[START OF Given records]

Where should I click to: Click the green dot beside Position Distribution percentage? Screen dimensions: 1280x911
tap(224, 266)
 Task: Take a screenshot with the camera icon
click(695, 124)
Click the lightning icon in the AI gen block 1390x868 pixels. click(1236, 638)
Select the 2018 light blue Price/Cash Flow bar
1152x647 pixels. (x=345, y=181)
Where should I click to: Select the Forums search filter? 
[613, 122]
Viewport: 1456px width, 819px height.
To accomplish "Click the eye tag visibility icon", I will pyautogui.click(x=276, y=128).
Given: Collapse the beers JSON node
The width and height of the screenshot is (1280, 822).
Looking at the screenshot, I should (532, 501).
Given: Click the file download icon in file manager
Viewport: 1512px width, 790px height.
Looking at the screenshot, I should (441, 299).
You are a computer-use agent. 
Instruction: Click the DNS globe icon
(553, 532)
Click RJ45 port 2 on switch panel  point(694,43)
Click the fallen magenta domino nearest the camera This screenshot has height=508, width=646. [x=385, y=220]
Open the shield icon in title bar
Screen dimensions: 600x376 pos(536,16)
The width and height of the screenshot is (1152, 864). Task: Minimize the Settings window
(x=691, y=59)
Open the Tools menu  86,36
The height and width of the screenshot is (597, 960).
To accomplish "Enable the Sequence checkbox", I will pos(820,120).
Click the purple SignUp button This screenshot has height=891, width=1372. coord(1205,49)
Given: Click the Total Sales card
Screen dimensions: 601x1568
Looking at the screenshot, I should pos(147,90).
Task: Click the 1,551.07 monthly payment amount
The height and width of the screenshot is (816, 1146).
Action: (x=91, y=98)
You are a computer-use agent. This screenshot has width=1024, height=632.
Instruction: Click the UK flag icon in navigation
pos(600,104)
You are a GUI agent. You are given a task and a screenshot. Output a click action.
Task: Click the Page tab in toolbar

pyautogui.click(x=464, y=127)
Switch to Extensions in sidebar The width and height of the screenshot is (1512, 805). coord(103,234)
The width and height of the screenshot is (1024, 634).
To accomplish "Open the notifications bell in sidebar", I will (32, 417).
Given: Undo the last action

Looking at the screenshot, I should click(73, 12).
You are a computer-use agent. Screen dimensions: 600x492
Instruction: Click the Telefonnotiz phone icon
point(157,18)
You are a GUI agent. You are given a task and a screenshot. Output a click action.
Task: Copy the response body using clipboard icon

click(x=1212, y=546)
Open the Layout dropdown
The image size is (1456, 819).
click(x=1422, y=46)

[END OF Given records]

Instructions to follow:
Reproduce everything in the records from the line containing "The height and width of the screenshot is (597, 960)." down to the line containing "Looking at the screenshot, I should click(73, 12).", both included, with nothing changed.

Answer to the exercise:
The height and width of the screenshot is (597, 960).
To accomplish "Enable the Sequence checkbox", I will pos(820,120).
Click the purple SignUp button This screenshot has height=891, width=1372. coord(1205,49)
Given: Click the Total Sales card
Screen dimensions: 601x1568
Looking at the screenshot, I should pos(147,90).
Task: Click the 1,551.07 monthly payment amount
The height and width of the screenshot is (816, 1146).
Action: (x=91, y=98)
You are a computer-use agent. This screenshot has width=1024, height=632.
Instruction: Click the UK flag icon in navigation
pos(600,104)
You are a GUI agent. You are given a task and a screenshot. Output a click action.
Task: Click the Page tab in toolbar

pyautogui.click(x=464, y=127)
Switch to Extensions in sidebar The width and height of the screenshot is (1512, 805). coord(103,234)
The width and height of the screenshot is (1024, 634).
To accomplish "Open the notifications bell in sidebar", I will (32, 417).
Given: Undo the last action

Looking at the screenshot, I should click(73, 12).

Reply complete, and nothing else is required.